The semgrep-rs library creates a built-in policy and rule named
all, even if you do not pass a policy path. The all rule/policy contains
every rule indexed by the server. It's useful when you want to run all rules
against a code base.
If you have a custom rule or policy named all, it will be overwritten.
The Semgrep CLI app only runs specific rules against a file based on its
extension so don't shy away from throwing the kitchen sink at your code with
all. See Language extensions and tags in the Semgrep documentation.

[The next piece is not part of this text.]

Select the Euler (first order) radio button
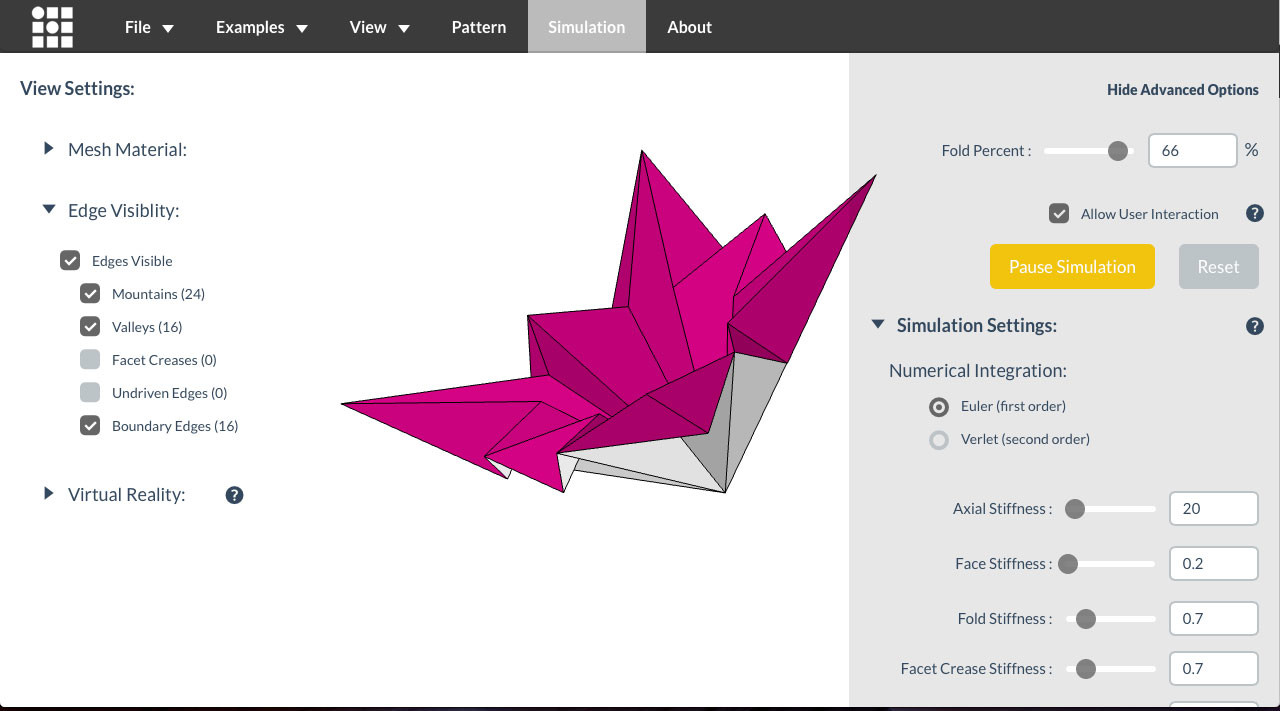Viewport: 1280px width, 711px height. 938,407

Similar to policy names, rule IDs must also be unique. The
Semgrep SaaS App uses complete rule IDs that are based on the path
to avoid collisions. To create a complete rule ID, replace the path separator
(/ or \) with ., then append the rule's internal ID (the value of the id
key in the rule file).
For example, the complete rule ID for a rule with id: double-free in the
rules/c/lang/security/double-free.c file is:
rules.c.lang.security.double-free.double-free.

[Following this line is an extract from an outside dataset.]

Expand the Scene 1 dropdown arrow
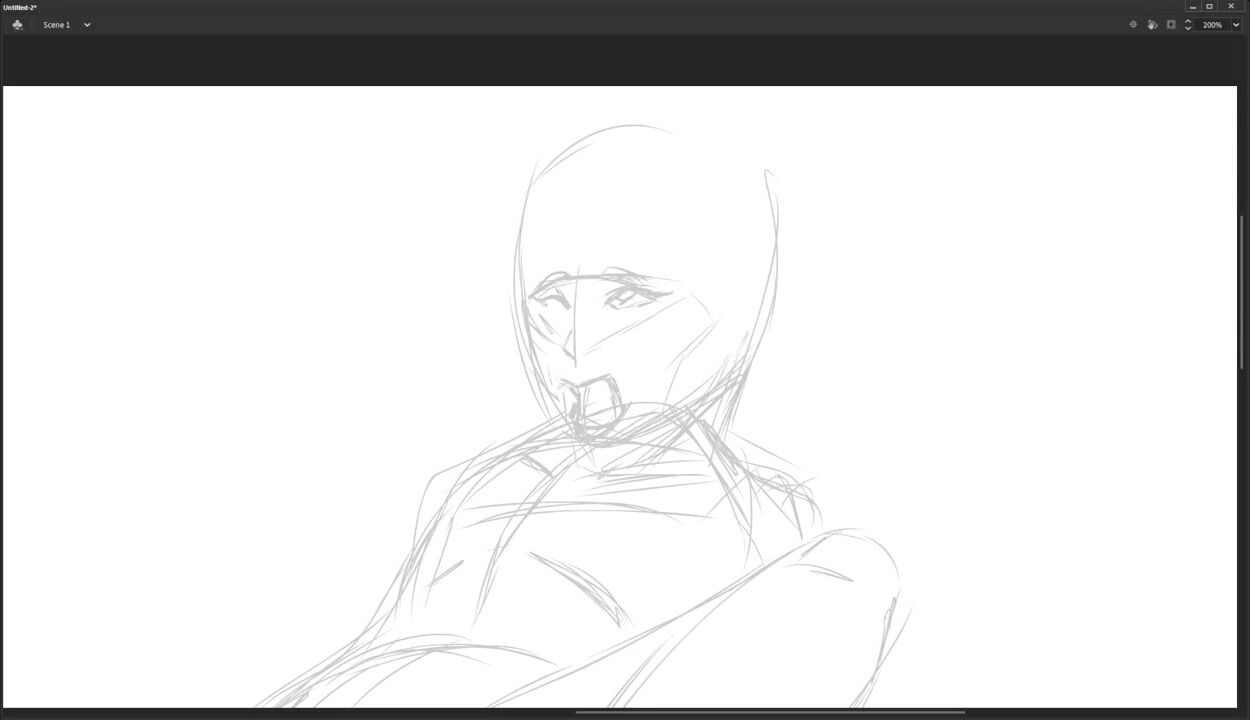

My underlying library semgrep-rs supports creating complete rule IDs, but I have not added it to the current iteration of server because:
- You have to include the complete rule ID in the policy file.
- The rule ID will be dependent on the path passed to the server.
I can change this if we can come up with a solution to get consistent rule IDs and a way to write policies automatically.
lol wut?! Only run it on localhost and don't expose this to the internet.
The Semgrep SaaS App is awesome and you should use (and buy it) if you can. But my custom rules and code had to stay local so I had to create a directory structure for rules to simulate policies.
Another issue was lack of local policies. For example, to run all C++ rules
against a target, your only realistic option is to store all rules in a
directory named cpp and pass it to Semgrep CLI with --config path/to/cpp/.
If you want to run a specific set of C++ rules, you can either copy/paste the
rule files somewhere else or use the --exclude-rule command line switch a
bajillion times. Now if you modify a rule (good idea to keep them in a git
repository), you have to manually update all copies
Another issue is the directory structure of the Semgrep Rules on GitHub. It doesn't work for me. Audit Shouldn't be Under Security in the Semgrep Rules Repository
This server and local policies solve all of these problems for me. I can keep a single copy of my custom rules in a git repository with the Semgrep Rules repository as a git submodule and have custom policies to mix and match rules. The policies are also in the same repository.
I like to keep this server as simple as possible. I don't want to create a Semgrep App competitor. The only thing I would add is a simple UI similar to the Semgrep Playground to allow people to run it locally for proprietary rules/code and maybe some simple commands for filtering rules and creating policies (e.g., create a policy from specific keys in the rules' metadata).
Rust likes dual-licensing so here we go.
Licensed under either of Apache License, Version 2.0 or MIT license.
Unless you explicitly state otherwise, any contribution intentionally submitted for inclusion in this repository by you, as defined in the Apache-2.0 license, shall be dual licensed as above, without any additional terms or conditions.